You can also fill the density plots instead of just using a line. Instead of annotate("line"...) you need to use annotate("polygon"...), like so:
model.only + annotate("polygon", x=dens.absents$x, y=dens.absents$y*scaling.factor, fill="red", colour="black", alpha=0.4) +
annotate("polygon", x=dens.presents$x, y=dens.presents$y*scaling.factor + 1, fill="green", colour="black", alpha=0.4)
Technically you could use annotate("density"...), but that won't work when you shift the present plot up by one. Instead of shifting, it fills the whole plot:
model.only + annotate("density", x=dens.absents$x, y=dens.absents$y*scaling.factor, fill="red") +
annotate("density", x=dens.presents$x, y=dens.presents$y*scaling.factor + 1, fill="green")
The only way around that problem is to use a polygon instead of a density geom.
One final variant: flipping the top density plot along y-axis = 1:
model.only + annotate("polygon", x=dens.absents$x, y=dens.absents$y*scaling.factor, fill="red", colour="black", alpha=0.4) +
annotate("polygon", x=dens.presents$x, y=(1 - dens.presents$y*scaling.factor), fill="green", colour="black", alpha=0.4)

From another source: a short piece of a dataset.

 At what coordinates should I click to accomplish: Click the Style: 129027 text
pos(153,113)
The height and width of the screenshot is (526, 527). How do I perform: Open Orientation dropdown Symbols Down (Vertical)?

I am not sure I get your point, but here an attempt:
dat <- rbind(kyphosis,kyphosis)
dat$grp <- factor(rep(c('smooth','dens'),each = nrow(kyphosis)),
levels = c('smooth','dens'))
ggplot(dat,aes(x=Age)) +
facet_grid(grp~.,scales = "free_y") +
#geom_point(data=subset(dat,grp=='smooth'),aes(y = as.numeric(Kyphosis) - 1)) +
stat_smooth(data=subset(dat,grp=='smooth'),aes(y = as.numeric(Kyphosis) - 1),
method="glm", family="binomial") +
geom_density(data=subset(dat,grp=='dens'))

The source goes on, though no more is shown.